As it turned out I was correct, as Jeeves and the feudal spirit got funnier and funnier. I adored it. It helped (though was certainly not essential) that I had previously read The code of the Woosters. Although you don't have to read this first, it really helps as many of the characters and incidents featured in Feudal spirit are related to the earlier book.
Bertie Wooster is in trouble when having dodged an engagement he finds himself re-engaged to the girl after she has a falling out with her current beau. Could life get any worse? Yes, it can, as Wooster's favourite aunt, Aunt Dahlia, in financial crisis, persuades Wooster to steal a necklace, only for Wooster to end up with someone else's pearls in his paws. Can Jeeves rescue Wooster from a woman and the police, sort out Aunt Dahlia's money troubles, and keep Anatole the cook in the family? Of course he can.

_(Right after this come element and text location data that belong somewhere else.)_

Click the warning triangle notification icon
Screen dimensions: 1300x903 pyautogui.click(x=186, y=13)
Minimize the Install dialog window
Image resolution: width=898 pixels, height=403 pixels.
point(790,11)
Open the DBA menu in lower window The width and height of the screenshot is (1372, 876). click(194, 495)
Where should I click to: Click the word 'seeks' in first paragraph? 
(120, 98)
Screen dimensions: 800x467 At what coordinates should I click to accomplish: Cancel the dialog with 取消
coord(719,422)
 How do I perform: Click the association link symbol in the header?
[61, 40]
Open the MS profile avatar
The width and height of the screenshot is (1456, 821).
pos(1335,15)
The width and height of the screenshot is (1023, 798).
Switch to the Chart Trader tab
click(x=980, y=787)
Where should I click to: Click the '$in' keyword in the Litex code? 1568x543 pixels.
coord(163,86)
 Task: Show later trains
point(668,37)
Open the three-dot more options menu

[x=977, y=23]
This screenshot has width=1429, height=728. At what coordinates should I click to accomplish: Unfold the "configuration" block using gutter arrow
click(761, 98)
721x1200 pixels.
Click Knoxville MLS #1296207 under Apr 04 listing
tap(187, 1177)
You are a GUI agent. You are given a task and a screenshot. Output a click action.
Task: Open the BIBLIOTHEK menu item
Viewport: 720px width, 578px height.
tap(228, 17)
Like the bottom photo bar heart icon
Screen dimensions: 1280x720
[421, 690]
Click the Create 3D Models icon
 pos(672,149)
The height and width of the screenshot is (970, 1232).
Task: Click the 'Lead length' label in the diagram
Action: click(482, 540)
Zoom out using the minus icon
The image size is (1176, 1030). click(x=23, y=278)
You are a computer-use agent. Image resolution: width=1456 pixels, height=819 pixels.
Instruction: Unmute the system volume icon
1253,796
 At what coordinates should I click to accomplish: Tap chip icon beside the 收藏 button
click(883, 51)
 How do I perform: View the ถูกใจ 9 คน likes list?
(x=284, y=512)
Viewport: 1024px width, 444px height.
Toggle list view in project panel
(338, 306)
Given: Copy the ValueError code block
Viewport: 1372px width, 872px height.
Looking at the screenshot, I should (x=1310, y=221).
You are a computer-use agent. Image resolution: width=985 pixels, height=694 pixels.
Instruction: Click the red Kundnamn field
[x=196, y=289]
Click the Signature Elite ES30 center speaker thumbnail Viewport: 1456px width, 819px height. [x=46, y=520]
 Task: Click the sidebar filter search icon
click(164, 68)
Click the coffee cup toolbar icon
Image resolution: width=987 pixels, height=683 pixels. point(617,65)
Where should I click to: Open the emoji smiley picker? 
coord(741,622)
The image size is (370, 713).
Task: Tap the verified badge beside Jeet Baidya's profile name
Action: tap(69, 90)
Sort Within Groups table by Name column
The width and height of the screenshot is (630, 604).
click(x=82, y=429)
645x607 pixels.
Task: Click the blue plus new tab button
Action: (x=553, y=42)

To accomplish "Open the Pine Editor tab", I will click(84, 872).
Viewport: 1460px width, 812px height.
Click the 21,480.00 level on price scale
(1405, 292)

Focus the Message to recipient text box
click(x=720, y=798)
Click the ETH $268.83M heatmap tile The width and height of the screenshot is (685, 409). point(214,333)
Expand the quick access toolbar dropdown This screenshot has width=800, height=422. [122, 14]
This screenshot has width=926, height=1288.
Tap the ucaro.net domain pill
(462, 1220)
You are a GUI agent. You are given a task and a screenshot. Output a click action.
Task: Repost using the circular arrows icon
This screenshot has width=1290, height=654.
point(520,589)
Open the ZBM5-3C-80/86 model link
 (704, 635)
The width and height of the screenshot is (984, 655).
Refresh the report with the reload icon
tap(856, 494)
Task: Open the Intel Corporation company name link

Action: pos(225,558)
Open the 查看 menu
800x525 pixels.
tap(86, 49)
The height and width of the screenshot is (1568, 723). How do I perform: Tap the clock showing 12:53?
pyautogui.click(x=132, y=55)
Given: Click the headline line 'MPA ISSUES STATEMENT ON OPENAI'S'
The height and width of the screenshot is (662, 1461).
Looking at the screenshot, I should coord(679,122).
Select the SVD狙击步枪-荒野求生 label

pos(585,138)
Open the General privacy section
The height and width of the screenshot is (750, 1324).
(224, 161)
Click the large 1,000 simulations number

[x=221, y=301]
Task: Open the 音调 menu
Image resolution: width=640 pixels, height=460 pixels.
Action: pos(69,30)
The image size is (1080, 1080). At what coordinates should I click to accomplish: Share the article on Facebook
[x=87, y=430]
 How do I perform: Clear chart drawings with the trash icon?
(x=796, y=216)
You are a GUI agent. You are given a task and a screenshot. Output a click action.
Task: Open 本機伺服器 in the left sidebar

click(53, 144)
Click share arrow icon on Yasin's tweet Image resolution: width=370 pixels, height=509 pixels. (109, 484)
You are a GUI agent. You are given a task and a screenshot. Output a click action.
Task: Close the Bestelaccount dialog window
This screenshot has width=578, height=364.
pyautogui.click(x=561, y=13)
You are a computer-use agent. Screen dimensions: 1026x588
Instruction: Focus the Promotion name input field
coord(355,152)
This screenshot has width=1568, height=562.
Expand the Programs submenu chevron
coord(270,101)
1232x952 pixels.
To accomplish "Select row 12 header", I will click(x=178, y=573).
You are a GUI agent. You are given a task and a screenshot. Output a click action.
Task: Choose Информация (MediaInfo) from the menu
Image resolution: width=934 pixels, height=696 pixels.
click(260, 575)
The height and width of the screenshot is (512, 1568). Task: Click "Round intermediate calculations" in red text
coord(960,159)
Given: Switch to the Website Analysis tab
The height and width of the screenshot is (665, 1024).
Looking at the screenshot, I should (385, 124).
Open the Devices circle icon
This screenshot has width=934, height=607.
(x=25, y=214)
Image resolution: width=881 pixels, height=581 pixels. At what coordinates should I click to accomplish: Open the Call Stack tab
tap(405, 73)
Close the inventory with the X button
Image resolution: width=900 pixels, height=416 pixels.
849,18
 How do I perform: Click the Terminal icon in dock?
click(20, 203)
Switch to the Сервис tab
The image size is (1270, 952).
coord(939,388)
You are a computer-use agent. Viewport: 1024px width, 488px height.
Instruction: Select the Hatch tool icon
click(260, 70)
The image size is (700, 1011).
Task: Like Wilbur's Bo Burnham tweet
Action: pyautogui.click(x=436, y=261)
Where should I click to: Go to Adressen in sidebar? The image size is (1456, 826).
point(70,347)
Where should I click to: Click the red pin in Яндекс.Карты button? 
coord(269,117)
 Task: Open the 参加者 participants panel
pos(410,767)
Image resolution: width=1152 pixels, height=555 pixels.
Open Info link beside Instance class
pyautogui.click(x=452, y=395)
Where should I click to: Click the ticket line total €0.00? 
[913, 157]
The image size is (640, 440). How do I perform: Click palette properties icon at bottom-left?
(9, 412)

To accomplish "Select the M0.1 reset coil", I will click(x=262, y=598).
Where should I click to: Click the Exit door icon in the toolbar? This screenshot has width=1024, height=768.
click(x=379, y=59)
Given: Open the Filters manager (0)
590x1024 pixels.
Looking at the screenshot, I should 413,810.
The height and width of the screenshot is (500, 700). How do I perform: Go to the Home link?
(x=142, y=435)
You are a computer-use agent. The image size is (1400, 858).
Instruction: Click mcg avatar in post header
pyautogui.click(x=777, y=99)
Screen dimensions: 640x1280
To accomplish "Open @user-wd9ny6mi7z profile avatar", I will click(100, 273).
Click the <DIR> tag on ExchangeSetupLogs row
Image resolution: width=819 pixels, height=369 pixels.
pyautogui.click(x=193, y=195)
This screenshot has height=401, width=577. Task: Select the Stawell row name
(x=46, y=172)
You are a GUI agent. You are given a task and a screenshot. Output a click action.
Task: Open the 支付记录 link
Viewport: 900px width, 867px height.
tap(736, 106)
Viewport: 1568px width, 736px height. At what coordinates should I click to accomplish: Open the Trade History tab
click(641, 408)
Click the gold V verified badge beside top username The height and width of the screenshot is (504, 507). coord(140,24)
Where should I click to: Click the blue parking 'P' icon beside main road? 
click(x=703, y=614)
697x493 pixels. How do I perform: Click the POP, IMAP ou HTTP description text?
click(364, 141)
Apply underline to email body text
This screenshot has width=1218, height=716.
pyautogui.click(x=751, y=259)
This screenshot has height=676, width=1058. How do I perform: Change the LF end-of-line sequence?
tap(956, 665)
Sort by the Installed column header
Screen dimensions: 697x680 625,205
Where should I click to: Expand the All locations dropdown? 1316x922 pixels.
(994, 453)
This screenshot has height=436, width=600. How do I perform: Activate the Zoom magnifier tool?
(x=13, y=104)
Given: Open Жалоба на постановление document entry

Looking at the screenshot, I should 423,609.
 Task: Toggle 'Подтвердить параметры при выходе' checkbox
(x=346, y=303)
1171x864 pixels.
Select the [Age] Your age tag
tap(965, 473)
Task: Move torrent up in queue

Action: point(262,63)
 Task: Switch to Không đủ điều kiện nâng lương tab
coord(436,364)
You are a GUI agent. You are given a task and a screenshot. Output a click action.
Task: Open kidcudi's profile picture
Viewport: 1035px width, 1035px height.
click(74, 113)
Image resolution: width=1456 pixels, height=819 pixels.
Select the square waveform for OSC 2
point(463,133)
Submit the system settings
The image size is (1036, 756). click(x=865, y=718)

After an initial slow start the novel gallops along at the pace of a particularly good French farce. There are guffaws aplenty, some nimble thinking, some great Wodehousian sayings, and one scene that was re-used to great comic effect in Fawlty Towers. This is quality comic writing, Wodehouse at his superb best.
Reading these two novels back-to-back would be a great introduction to the wonderful mad world of P.G. Wodehouse. What ho, Jeeves?